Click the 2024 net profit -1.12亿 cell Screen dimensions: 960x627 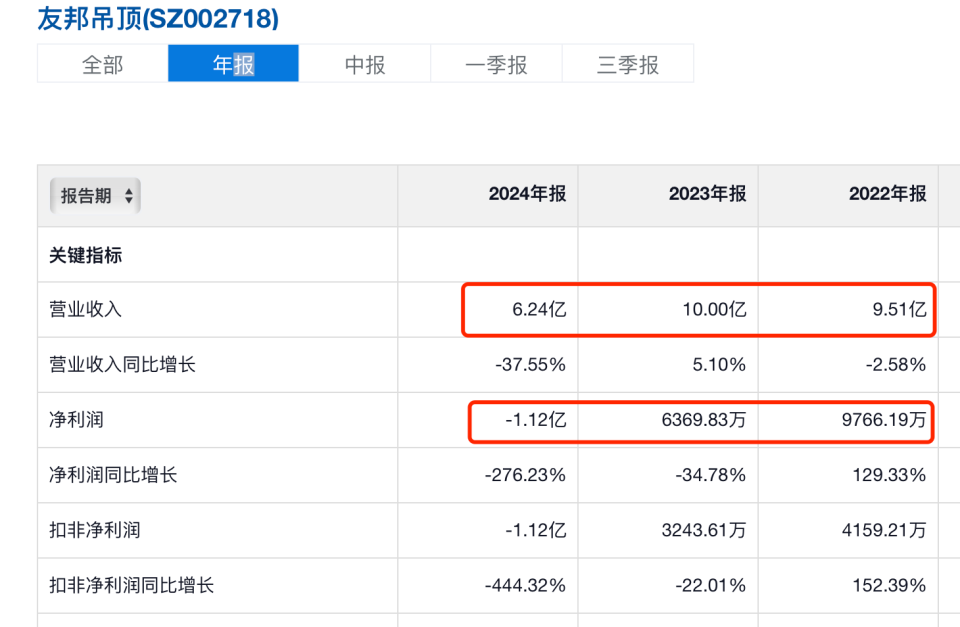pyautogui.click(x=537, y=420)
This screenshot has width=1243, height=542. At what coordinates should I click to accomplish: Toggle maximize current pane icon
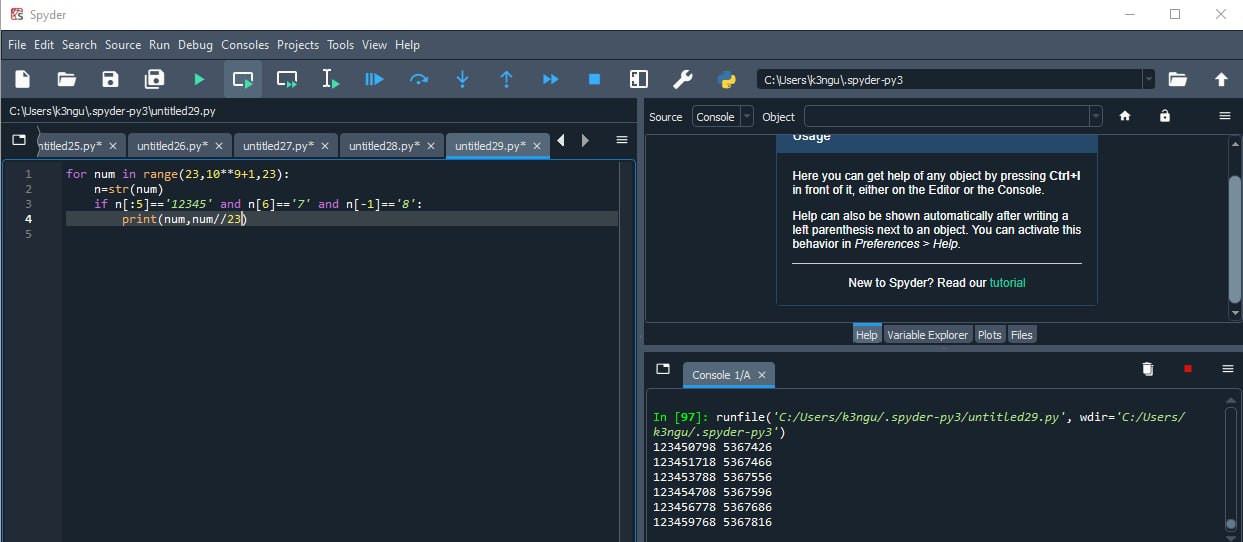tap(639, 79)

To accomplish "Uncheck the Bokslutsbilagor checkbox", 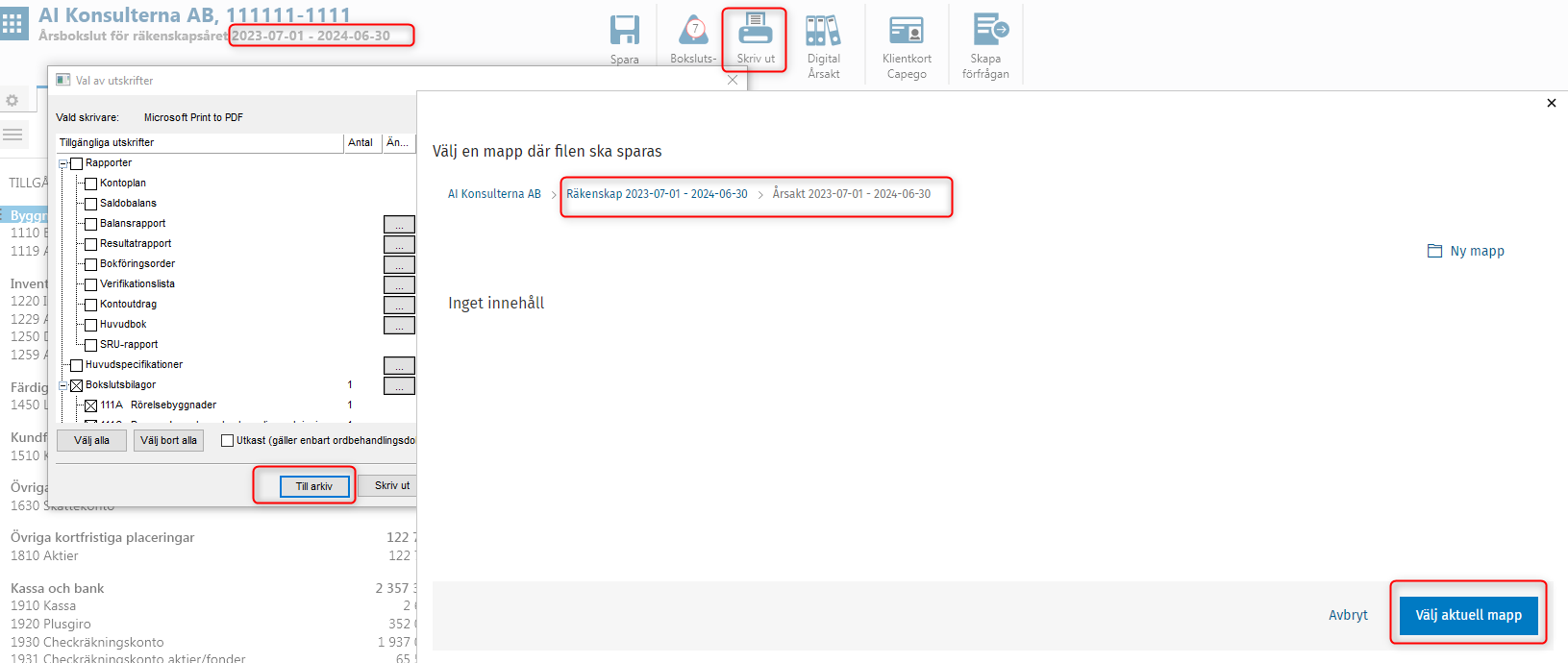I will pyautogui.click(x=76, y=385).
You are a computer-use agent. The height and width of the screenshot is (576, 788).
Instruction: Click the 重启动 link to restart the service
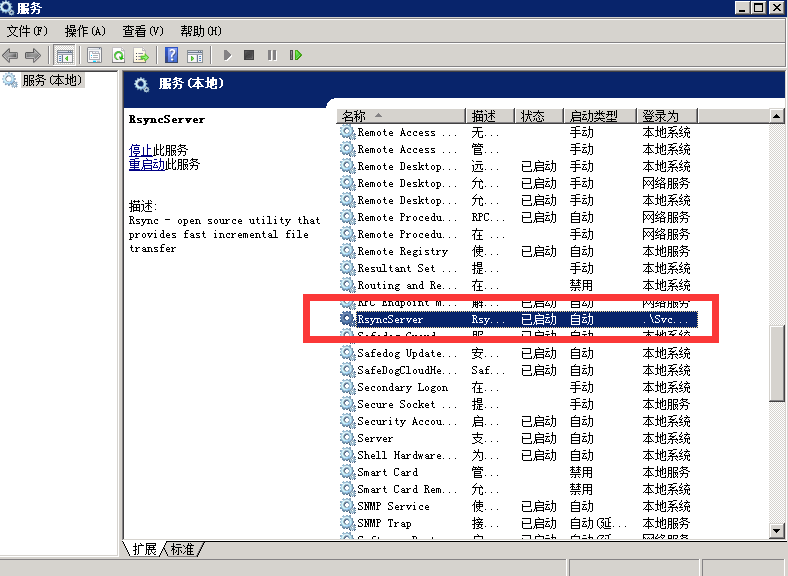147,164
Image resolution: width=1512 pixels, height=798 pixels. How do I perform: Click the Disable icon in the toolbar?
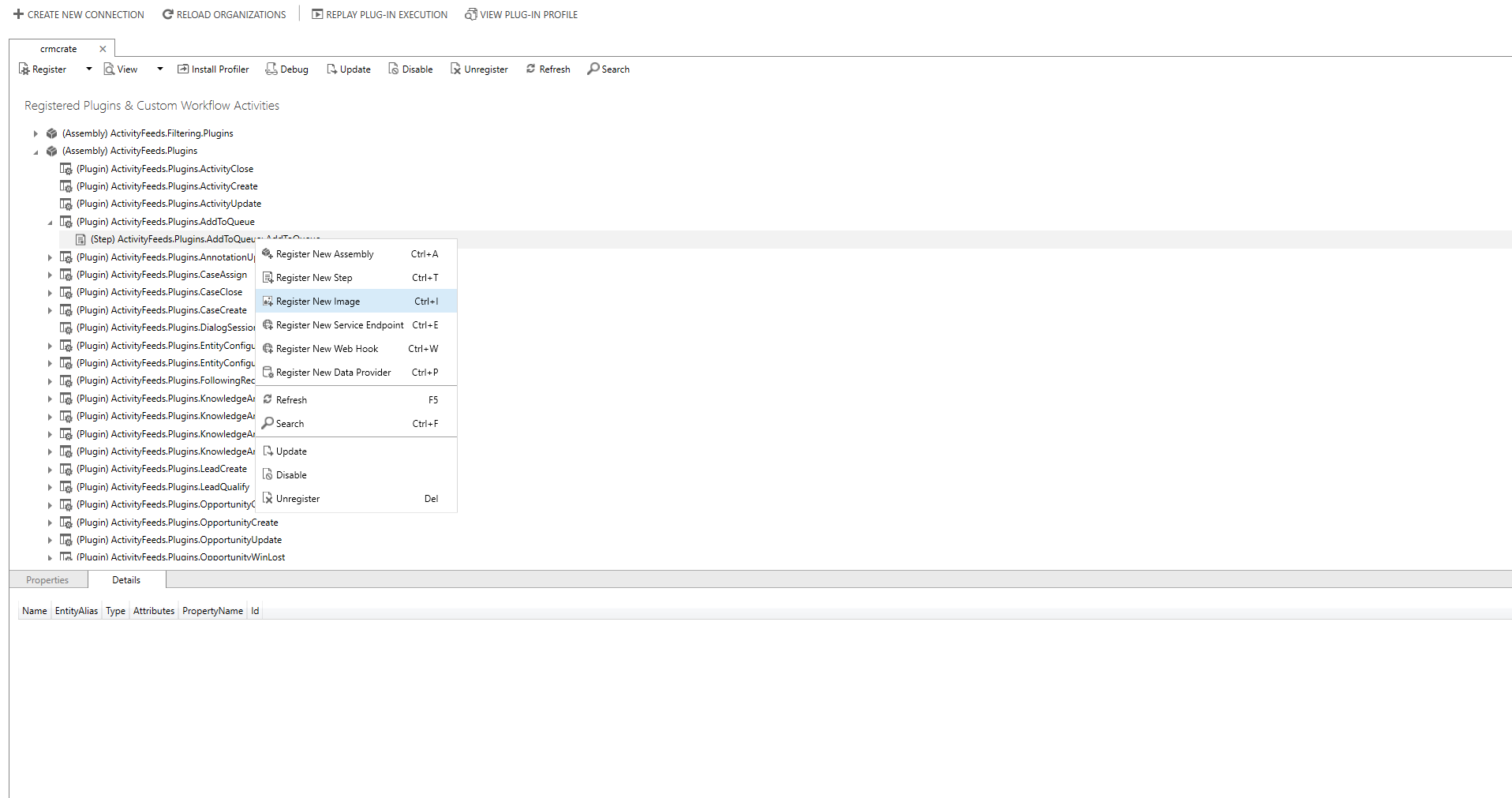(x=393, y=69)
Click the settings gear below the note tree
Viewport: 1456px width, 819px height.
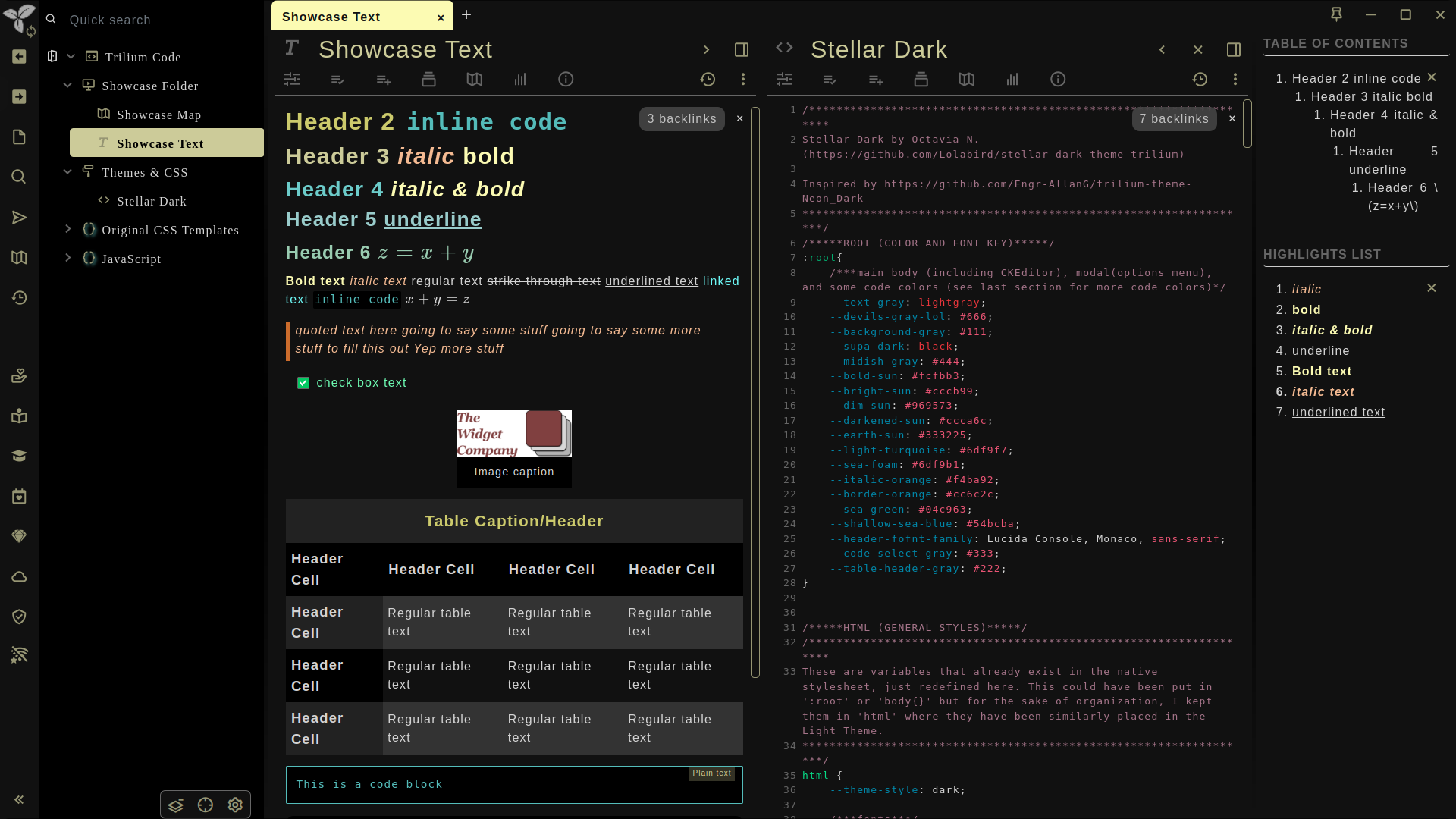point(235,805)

_____

(Work to be completed) Rewrite the stretch from the line containing "Image resolution: width=1512" through the end of the records as a two-column CSV with the columns text and answer, one row per record. Put each field in quotes, replace line breaks with spaces, and leave out the pictures.

(Correct response)
text,answer
"Image resolution: width=1512 pixels, height=798 pixels. How do I perform: Click the Disable icon in the toolbar?","(x=393, y=69)"
"Click the settings gear below the note tree Viewport: 1456px width, 819px height.","point(235,805)"